9) Increased attention to health and wellness
There is no doubt that the coronavirus hit people with underlying medical conditions harder than people considered in good health. Public service announcements encourage people to pay attention to their overall health, exercise, stay hydrated and take care of themselves. In addition, people want to avoid going to the doctor or hospital in order to avoid possible exposure to COVID-19. Many physicians adapted by offering video conferencing, a service expected to continue post-pandemic.
As healthcare companies adapt and leverage technology to shape the future of medical care, they may look for companies who can provide a way for the patient to send key medical information accurately from their home to their physician in real-time. People will also look for new and innovative ways to track and achieve their fitness goals possibly increasing the need for new technology or online fitness class platforms.
10) Work Life balance
The coronavirus pandemic has altered the way people think about their careers and their personal life. It’s anticipated some people will leave overpopulated cities and move to the suburbs where they have a less stressful life. Many have said they have enjoyed the additional time with family and getting back to basics prompting some to say employees will be looking for a better work life balance.
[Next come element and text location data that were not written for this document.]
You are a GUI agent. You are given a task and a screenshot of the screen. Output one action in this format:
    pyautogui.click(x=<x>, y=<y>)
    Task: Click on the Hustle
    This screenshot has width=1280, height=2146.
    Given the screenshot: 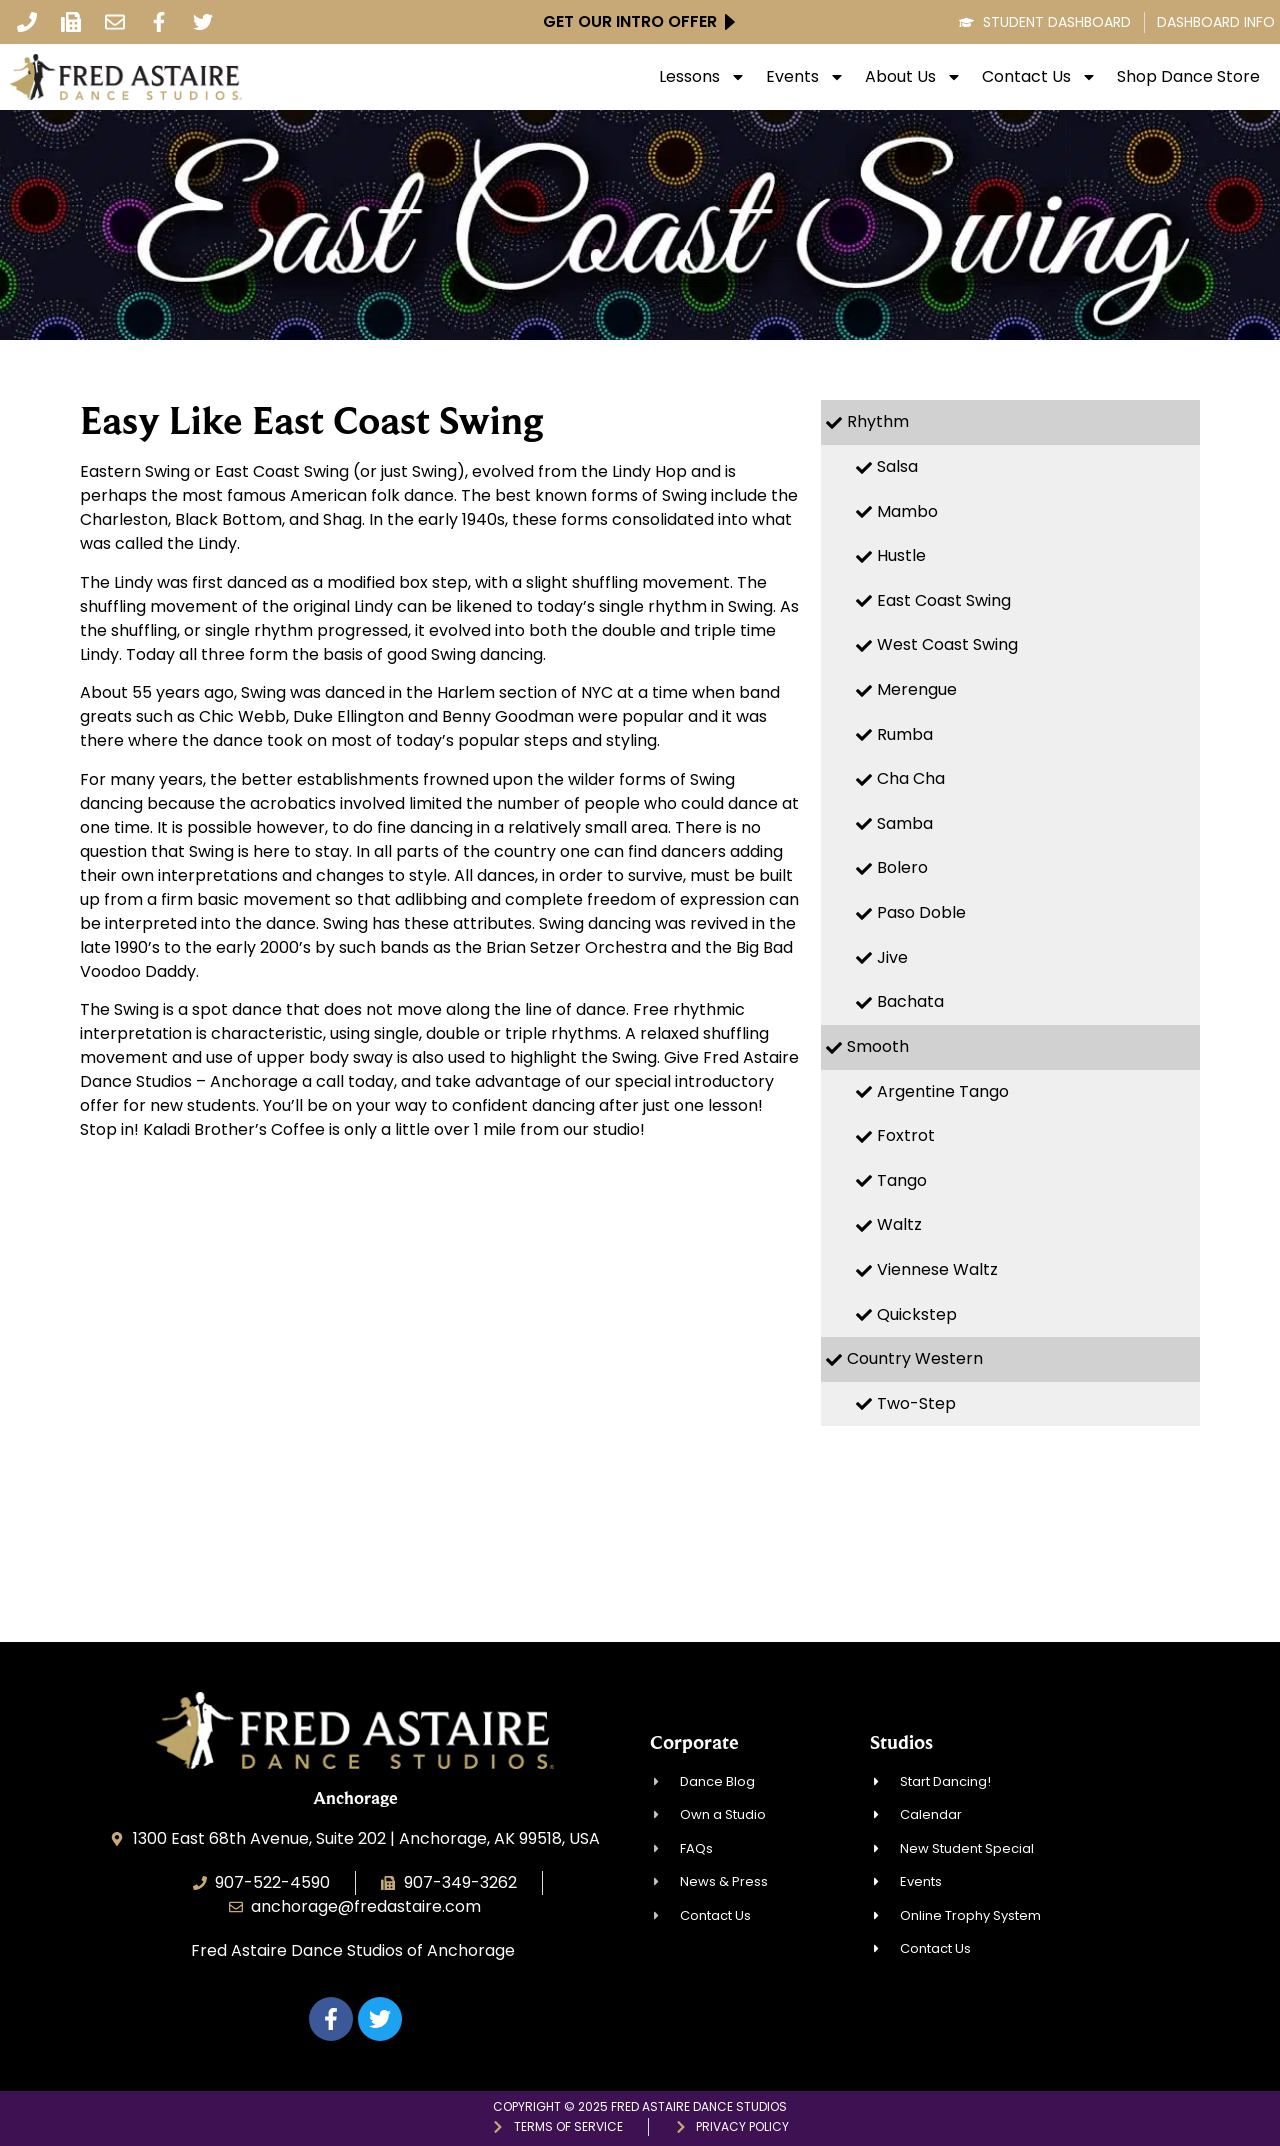 What is the action you would take?
    pyautogui.click(x=901, y=555)
    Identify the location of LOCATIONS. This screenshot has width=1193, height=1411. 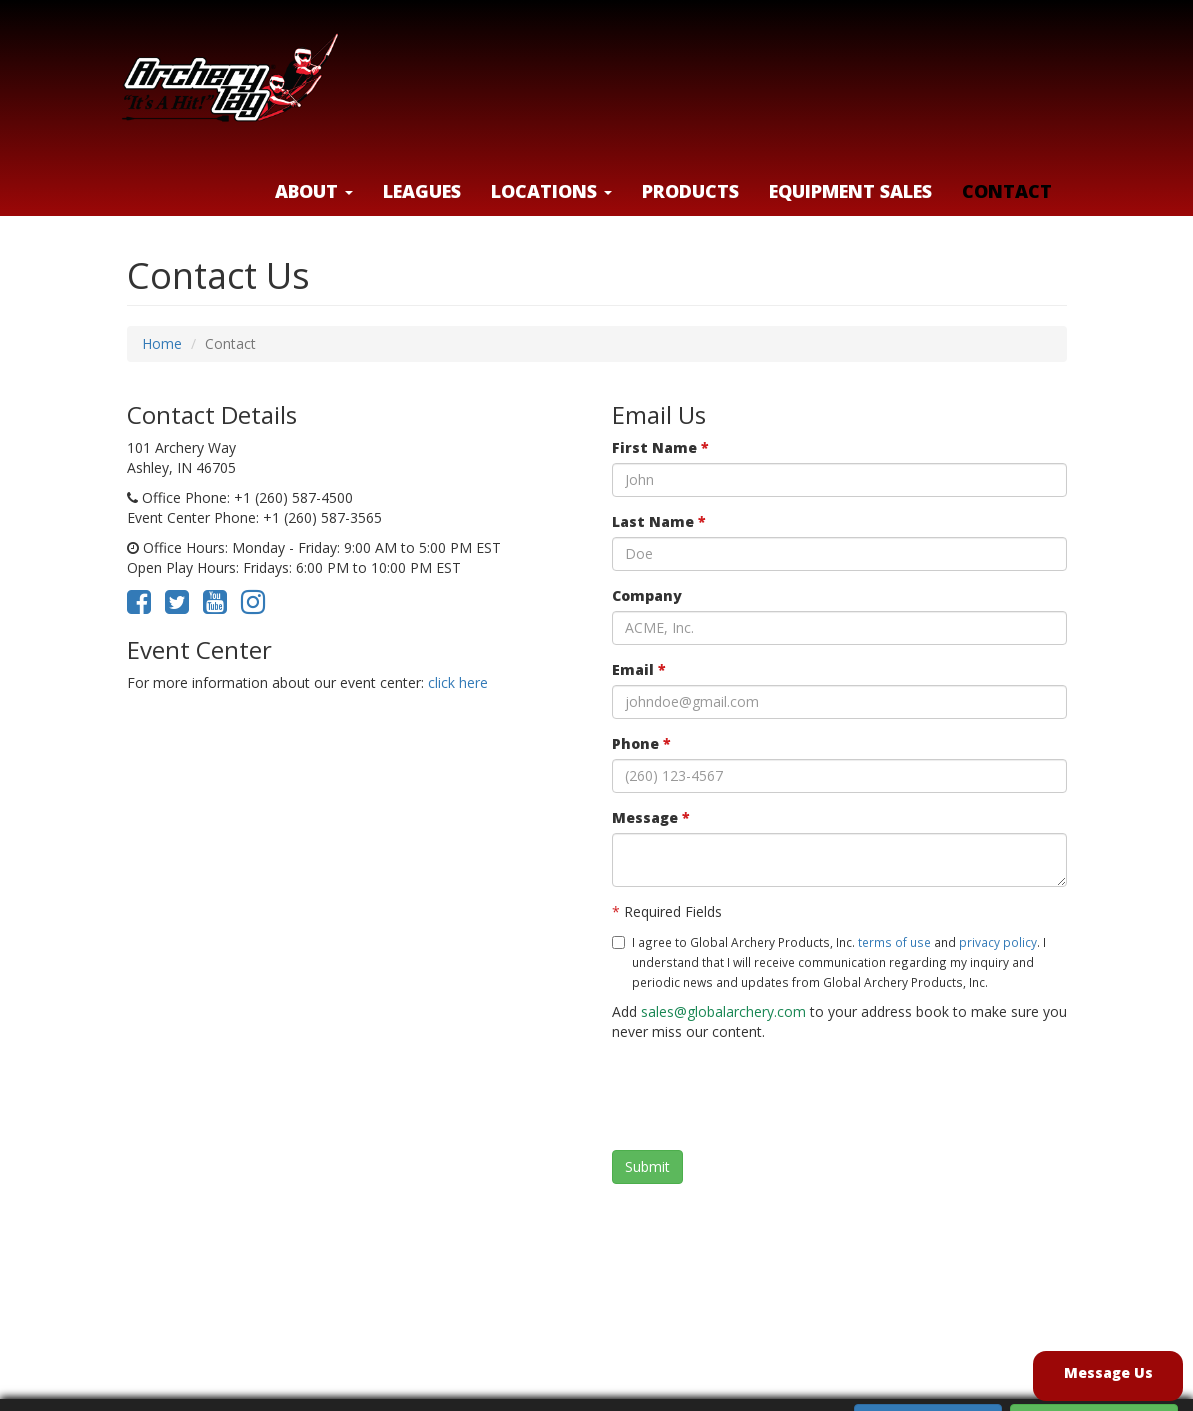
(551, 191). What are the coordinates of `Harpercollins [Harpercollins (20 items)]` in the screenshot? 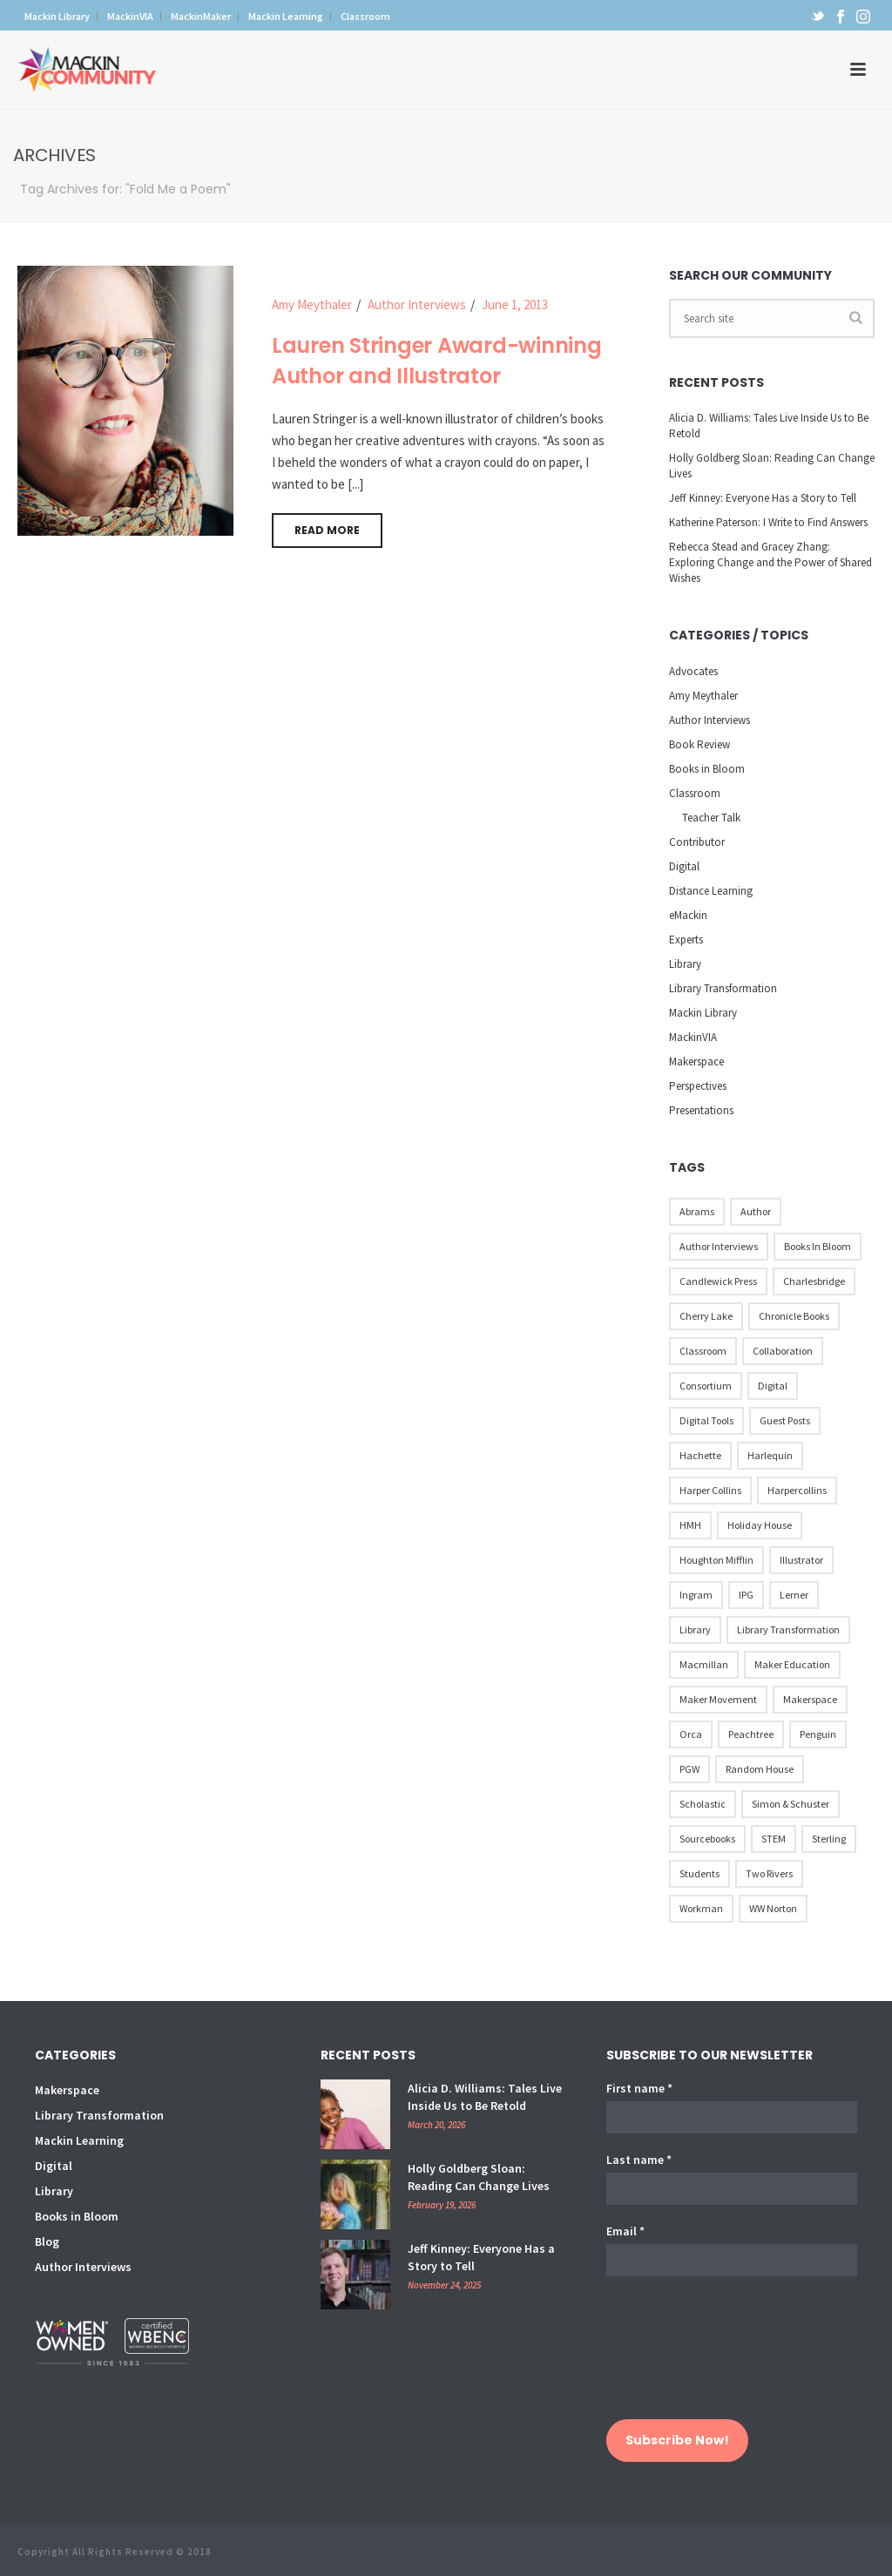 It's located at (797, 1490).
Post pandemic employees will put a higher emphasis on the quality of life when choosing to stay with a company or apply for a new job. Businesses that do not consider employee needs risk losing highly qualified employees who chose an improved quality life even at the risk of a pay cut.
The need to balance work with home life creates opportunities for products that improve quality of life. If people move to the suburbs there may be an increase need for moving companies and real estate relocation services. In addition, technology companies that allow remote employees to stay connected and communicate may also do well post-pandemic.